The complaints, obtained by The Enquirer, show that an active investigation is being conducted by Kentucky's Judicial Conduct Commission. The commission is the only group in the state that can punish a sitting judge for misdeeds, including interfering with an attorney-client relationship. The commission has up to a year to complete its inquiry.  

Stephen Woltnizek, a local attorney who serves on the six-member commission, told The Enquirer he could not confirm nor deny the commission’s investigation into Gentry.

But a combination of sworn statements and interviews obtained by The Enquirer confirm the investigation’s existence.

Hummel told The Enquirer a state investigator interviewed him in the fall about Gentry’s behavior. Another attorney wrote in a sworn statement, filed in a motion to recuse the judge from a Kenton County divorce case, that his employee was a witness in the investigation.

That witness, in her own sworn statement, explained how Gentry’s behavior trickled down to the most vulnerable citizens seeking legal help — abused children.

Clients became bystander victims as tension rose between the attorneys and the judge.

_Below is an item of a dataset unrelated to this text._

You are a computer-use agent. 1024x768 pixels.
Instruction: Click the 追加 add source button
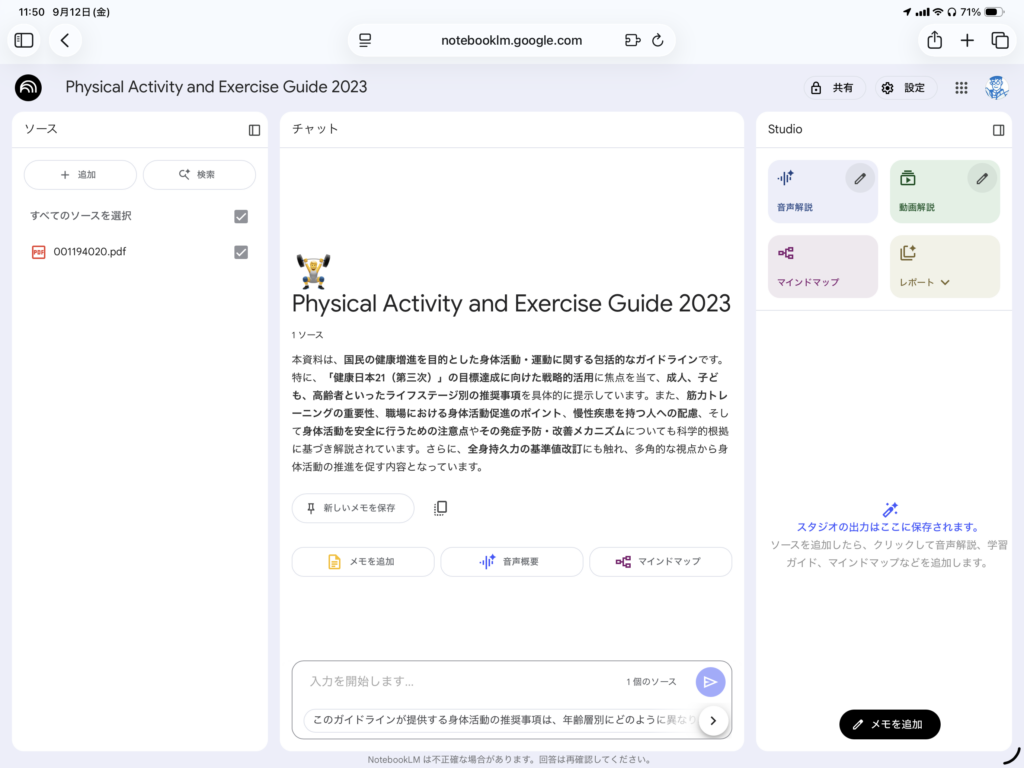coord(80,175)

When attorneys didn’t do as Gentry asked, according to the complaints, they got kicked off or resigned from a legal panel that’s designed to give free help to children facing abuse. The attorneys tried to continue work with some clients and quickly transferred others to new attorneys. Gentry “thwarted” the efforts, according to Hummel and a sworn witness statement.

The witness is Katherine Schulz, who resigned from the panel in May. She wrote in her affidavit that she faced the judge's "wrath" when she rebuffed sexual propositions from the judge; she also said she saw others punished for not sufficiently supporting the judge, either politically or by showing up for performances by the judge’s band, South of Cincy.   

Hummel said he was pushed out of his job on the panel after 10 years and was replaced by someone who donated quadruple the amount he did to Gentry’s campaign. He told The Enquirer the judge later dragged her feet on signing documents that would have helped hundreds of children who were his clients.

‘Download Snapchat’

The friendship between Gentry and Schulz, as Schulz defined it in her affidavit, started after Schulz got a job on the panel and knocked on doors throughout Kenton County for Gentry’s 2018 reelection campaign. Gentry, a Republican, became judge in 2016 when outgoing Gov. Matt Bevin picked her to fill a vacancy.  

Gentry and Schulz regularly spoke over the app Snapchat, which deletes pictures, videos and messages once opened. Over the next few months, Gentry used the disappearing messages to ask Schulz to seduce her husband and join her in group sex, Schulz wrote in her affidavit.

The affidavit was not filed in a public court, but The Enquirer obtained a copy.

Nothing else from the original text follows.